Set down every entry again word for word, please, but skip the pictures.

* _Data to use_:
━━━━━━

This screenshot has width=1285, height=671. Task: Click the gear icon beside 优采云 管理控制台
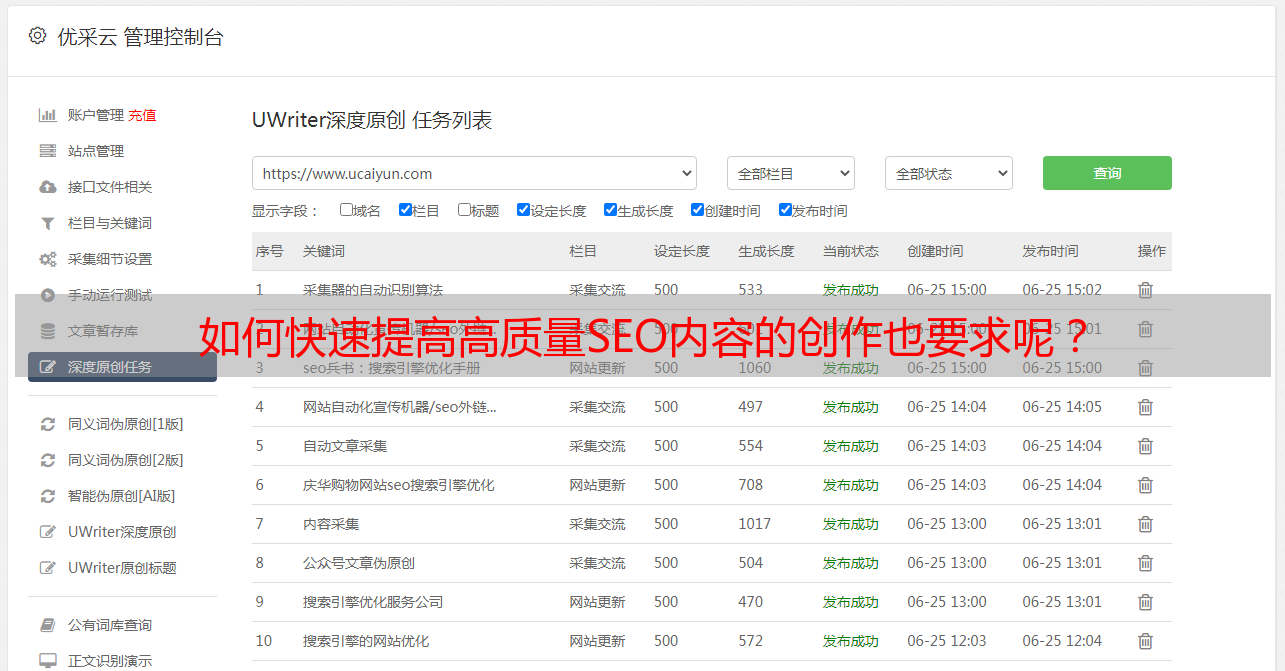[37, 36]
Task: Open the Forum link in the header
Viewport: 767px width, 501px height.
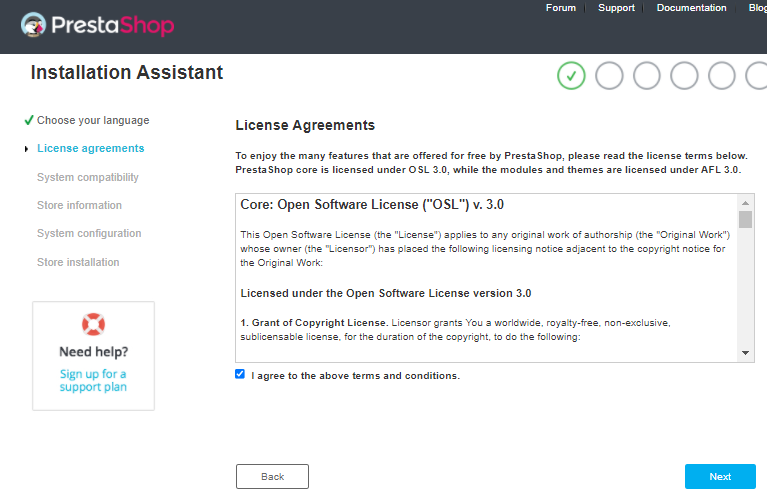Action: 561,8
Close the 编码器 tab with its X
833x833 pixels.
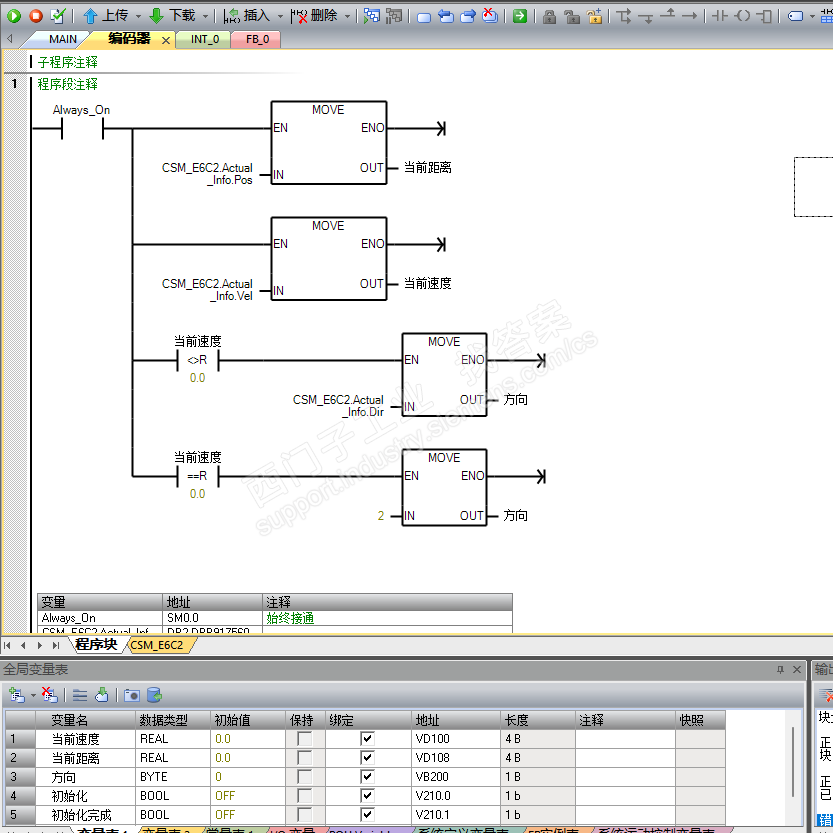click(165, 40)
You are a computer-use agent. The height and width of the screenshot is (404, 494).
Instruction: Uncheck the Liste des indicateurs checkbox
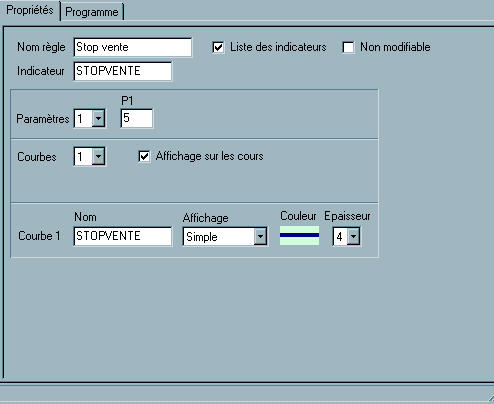218,47
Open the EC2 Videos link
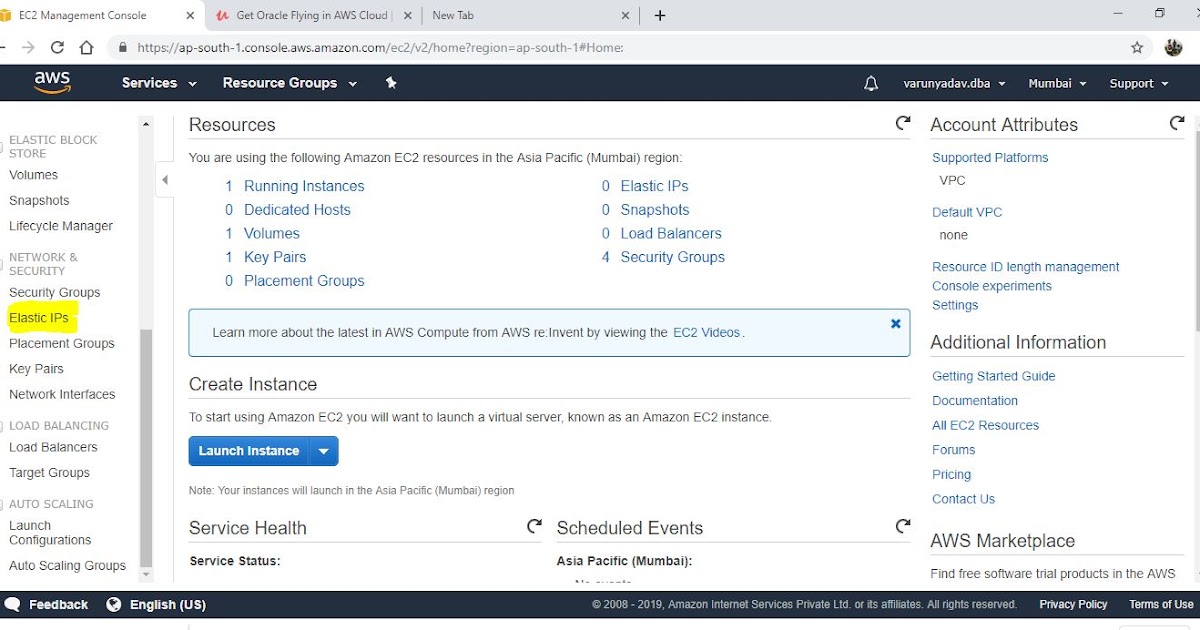The height and width of the screenshot is (630, 1200). [x=707, y=332]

━━━━━━

* _Written response_:
This screenshot has width=1285, height=671. Task: Click the gear icon beside 优采云 管理控制台
[37, 36]
Task: Open the Forum link in the header
Viewport: 767px width, 501px height.
Action: 561,8
Close the 编码器 tab with its X
833x833 pixels.
click(165, 40)
You are a computer-use agent. The height and width of the screenshot is (404, 494).
Instruction: Uncheck the Liste des indicateurs checkbox
218,47
Open the EC2 Videos link
The height and width of the screenshot is (630, 1200). [x=707, y=332]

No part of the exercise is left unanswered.